As his mother and advocate, I’ve found myself explaining to “almost everyone” that just because Jr can “efficiently verbalize” things he may want or need “at times;” doesn’t mean he can do it in the times “we need or want him to.”
*Remember: Individuals diagnosed with #Autism (Developmental Delay) may often find it difficult to express their “emotions.”
It’s easy for them to discuss their “fixations = obsessions, compulsions” like superhero characters, sounds from movies, repetitiously counting or organizing things and more.
I often find that Jr will try to avoid you when he’s reaching his capacity. He also tries to make you believe he’s okay, when he clearly isn’t. Other times, even I don’t notice for quite some time that he’s reached his capacity. Once I do or he’s made me aware, then I respond accordingly.
What I’m offering you to take away is “don’t be afraid to question the teachers/professionals in regards to their plan of action when an overload episode occurs.”
Please let the schools, doctors, etc. that your child encounters; know in advance that because your child is diagnosed with #Autism they may display sensory or touch overload behavioral characteristics.
Please learn the “tell tell signs” that your child “may” give off. Once you’ve learned to properly identify and distinguish them from the general anxious behaviors they display; you must provide that information to those working with your child.

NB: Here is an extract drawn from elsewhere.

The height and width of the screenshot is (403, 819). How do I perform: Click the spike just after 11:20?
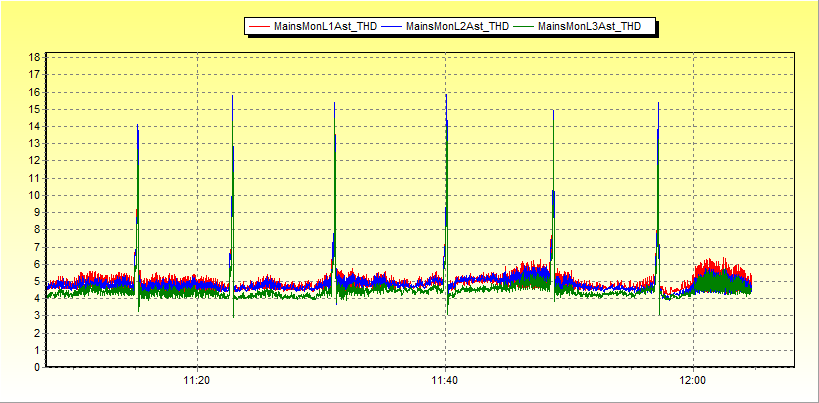(x=233, y=98)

Be mindful “at all times” especially when you’re upset with the individual diagnosed with #Autism, child or adult.
Be mindful of: your voice’s pitch and tone, the bass and octaves in music, the brightness of lights everywhere you go, the duration of events, the smells of perfumes colognes and food.
You may have to “use your inside voice.” You may have to play classical music when their in your car or office. You may have to avoid wearing perfume or cologne when interacting with them, especially one on one. You might have to hold their hands if fire engines roar past. You may have to buy them earplugs to wear when riding the train or bus. You may have to buy them “special glasses” specifically for individuals with Sensory issues, especially in cases where the brightness of light is an extreme distraction and irritation and sunglasses are failing miserably. (like my current situation with Jr) he needs the special glasses. ~sigh~
Keep in mind that the individual diagnosed with #Autism; ALWAYS needs a period of dowtntime = “detox” where they can cleanse their minds and body, of all the things they’ve consumed.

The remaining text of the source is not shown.